The effect of my information on him was, in one respect, curious enough.

Intimately as he knows Sir Percival, and closely as he appears to be associated with Sir Percival's private affairs in general, he is certainly as far as I am from knowing anything of the true story of Anne Catherick. The unsolved mystery in connection with this unhappy woman is now rendered doubly suspicious, in my eyes, by the absolute conviction which I feel, that the clue to it has been hidden by Sir Percival from the most intimate friend he has in the world. It was impossible to mistake the eager curiosity of the Count's look and manner while he drank in greedily every word that fell from my lips. There are many kinds of curiosity, I know--but there is no misinterpreting the curiosity of blank surprise: if I ever saw it in my life I saw it in the Count's face.

While the questions and answers were going on, we had all been strolling quietly back through the plantation. As soon as we reached the house the first object that we saw in front of it was Sir Percival's dog-cart, with the horse put to and the groom waiting by it in his stable-jacket. If these unexpected appearances were to be trusted, the examination of the house- keeper had produced important results already.

"A fine horse, my friend," said the Count, addressing the groom with the most engaging familiarity of manner, "You are going to drive out?"

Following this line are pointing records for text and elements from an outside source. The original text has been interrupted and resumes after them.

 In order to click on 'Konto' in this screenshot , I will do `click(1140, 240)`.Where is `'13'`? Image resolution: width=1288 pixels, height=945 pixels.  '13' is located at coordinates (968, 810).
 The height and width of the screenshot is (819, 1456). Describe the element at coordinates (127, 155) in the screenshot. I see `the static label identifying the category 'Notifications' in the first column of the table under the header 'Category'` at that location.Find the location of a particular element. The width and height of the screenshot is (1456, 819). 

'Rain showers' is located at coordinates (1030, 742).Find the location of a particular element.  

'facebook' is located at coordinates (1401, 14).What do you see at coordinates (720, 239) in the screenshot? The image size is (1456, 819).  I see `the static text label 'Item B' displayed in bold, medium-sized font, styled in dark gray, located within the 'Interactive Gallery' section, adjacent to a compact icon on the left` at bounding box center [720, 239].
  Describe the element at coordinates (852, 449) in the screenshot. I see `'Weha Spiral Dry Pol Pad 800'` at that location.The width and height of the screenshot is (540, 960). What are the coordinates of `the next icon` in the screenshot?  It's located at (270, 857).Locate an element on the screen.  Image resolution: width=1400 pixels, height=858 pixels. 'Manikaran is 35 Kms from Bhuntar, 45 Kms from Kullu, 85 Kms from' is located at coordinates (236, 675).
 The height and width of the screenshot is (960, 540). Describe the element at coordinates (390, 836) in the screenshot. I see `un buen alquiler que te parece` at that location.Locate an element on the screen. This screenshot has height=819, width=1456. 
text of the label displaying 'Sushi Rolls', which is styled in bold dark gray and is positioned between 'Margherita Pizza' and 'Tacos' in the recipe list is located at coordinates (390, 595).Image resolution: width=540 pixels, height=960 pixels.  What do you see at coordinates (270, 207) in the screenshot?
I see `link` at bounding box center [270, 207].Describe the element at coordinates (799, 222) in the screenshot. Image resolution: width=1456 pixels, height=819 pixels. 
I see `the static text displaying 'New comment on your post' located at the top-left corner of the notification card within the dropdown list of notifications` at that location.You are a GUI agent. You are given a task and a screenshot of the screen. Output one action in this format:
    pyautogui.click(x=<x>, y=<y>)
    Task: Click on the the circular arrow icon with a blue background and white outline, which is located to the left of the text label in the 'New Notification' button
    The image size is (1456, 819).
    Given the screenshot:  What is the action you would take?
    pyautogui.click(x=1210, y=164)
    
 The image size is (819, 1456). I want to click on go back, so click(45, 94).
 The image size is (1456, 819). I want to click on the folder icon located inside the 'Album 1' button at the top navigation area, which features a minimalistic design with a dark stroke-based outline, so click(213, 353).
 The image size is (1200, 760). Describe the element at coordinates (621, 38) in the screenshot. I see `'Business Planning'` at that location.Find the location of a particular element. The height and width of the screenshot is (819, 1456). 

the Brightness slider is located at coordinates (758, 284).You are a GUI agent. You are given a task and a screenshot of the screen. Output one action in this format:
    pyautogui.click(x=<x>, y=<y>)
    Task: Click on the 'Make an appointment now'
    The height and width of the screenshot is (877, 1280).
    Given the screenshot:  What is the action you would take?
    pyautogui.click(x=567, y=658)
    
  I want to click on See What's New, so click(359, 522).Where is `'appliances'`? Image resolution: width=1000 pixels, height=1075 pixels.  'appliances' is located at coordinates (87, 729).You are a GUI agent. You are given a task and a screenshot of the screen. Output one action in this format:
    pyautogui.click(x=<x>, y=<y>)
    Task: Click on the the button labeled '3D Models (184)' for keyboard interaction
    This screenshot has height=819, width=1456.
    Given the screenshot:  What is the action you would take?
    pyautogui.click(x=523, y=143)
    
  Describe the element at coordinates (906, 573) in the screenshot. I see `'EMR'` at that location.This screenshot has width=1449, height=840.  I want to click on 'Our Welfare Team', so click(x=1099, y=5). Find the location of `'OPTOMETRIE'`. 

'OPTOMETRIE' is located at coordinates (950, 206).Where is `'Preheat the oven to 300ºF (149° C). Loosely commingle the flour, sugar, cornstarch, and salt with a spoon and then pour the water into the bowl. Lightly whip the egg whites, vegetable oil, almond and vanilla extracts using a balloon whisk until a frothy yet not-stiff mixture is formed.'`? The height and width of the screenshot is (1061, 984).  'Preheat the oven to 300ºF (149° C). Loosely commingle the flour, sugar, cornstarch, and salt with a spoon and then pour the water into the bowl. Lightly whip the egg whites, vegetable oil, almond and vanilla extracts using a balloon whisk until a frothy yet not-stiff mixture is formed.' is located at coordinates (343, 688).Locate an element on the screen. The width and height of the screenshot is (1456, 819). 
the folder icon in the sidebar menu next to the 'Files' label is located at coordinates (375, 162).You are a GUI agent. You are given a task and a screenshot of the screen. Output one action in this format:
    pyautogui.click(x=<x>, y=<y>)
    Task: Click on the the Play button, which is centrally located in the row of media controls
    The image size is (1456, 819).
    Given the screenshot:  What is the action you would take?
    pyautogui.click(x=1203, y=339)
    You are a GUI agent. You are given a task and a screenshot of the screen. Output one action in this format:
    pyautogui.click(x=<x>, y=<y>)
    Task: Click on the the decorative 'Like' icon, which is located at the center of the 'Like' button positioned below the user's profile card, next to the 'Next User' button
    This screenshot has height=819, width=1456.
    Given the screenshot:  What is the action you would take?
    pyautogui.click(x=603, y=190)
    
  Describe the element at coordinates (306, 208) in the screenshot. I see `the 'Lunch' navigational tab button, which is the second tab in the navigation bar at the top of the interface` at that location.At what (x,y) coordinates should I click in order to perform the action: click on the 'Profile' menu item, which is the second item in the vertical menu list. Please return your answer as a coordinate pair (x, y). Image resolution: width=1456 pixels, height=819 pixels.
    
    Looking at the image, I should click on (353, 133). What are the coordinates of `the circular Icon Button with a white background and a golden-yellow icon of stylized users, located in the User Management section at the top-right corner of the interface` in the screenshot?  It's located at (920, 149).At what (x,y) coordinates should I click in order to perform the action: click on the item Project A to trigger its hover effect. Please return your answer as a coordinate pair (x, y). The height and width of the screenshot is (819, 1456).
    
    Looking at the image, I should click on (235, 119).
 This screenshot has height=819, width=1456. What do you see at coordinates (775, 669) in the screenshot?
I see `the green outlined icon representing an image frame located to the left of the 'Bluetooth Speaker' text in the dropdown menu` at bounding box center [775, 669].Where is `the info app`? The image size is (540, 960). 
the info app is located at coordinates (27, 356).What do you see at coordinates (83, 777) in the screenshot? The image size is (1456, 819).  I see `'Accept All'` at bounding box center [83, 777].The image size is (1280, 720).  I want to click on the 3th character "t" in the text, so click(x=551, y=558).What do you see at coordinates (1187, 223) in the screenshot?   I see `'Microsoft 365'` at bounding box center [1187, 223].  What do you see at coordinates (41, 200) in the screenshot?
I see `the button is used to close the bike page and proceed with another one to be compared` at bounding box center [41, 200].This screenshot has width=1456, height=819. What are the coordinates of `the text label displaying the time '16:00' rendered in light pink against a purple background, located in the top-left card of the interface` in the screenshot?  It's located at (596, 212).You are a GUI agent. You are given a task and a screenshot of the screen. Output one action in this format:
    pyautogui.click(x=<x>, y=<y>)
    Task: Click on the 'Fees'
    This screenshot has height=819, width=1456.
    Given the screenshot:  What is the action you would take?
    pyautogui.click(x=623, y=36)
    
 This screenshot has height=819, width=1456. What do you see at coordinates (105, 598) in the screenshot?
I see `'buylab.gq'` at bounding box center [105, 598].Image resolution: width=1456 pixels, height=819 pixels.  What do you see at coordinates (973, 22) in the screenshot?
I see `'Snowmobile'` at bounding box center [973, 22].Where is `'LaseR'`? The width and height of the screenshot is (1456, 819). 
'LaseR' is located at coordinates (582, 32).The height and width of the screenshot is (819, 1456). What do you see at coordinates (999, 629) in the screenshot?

"I am not going, sir," replied the man, looking at his stable- jacket, and evidently wondering whether the foreign gentleman took it for his livery. "My master drives himself."

"Aha!" said the Count, "does he indeed? I wonder he gives himself the trouble when he has got you to drive for him. Is he going to fatigue that nice, shining, pretty horse by taking him very far to-day?"

"I don't know, sir," answered the man. "The horse is a mare, if you please, sir. She's the highest-couraged thing we've got in the stables. Her name's Brown Molly, sir, and she'll go till she drops. Sir Percival usually takes Isaac of York for the short distances."

"And your shining courageous Brown Molly for the long?"

"Logical inference, Miss Halcombe," continued the Count, wheeling round briskly, and addressing me. "Sir Percival is going a long distance to-day."

I made no reply. I had my own inferences to draw, from what I knew through the housekeeper and from what I saw before me, and I did not choose to share them with Count Fosco.

When Sir Percival was in Cumberland (I thought to myself), he walked away a long distance, on Anne's account, to question the family at Todd's Corner. Now he is in Hampshire, is he going to drive away a long distance, on Anne's account again, to question Mrs. Catherick at Welmingham?

We all entered the house. As we crossed the hall Sir Percival came out from the library to meet us. He looked hurried and pale and anxious--but for all that, he was in his most polite mood when he spoke to us.

"I am sorry to say I am obliged to leave you," he began--"a long drive--a matter that I can't very well put off. I shall be back in good time to-morrow--but before I go I should like that little business-formality, which I spoke of this morning, to be settled. Laura, will you come into the library? It won't take a minute--a mere formality. Countess, may I trouble you also? I want you and the Countess, Fosco, to be witnesses to a signature--nothing more. Come in at once and get it over."

He held the library door open until they had passed in, followed them, and shut it softly.

I remained, for a moment afterwards, standing alone in the hall, with my heart beating fast and my mind misgiving me sadly. Then I went on to the staircase, and ascended slowly to my own room.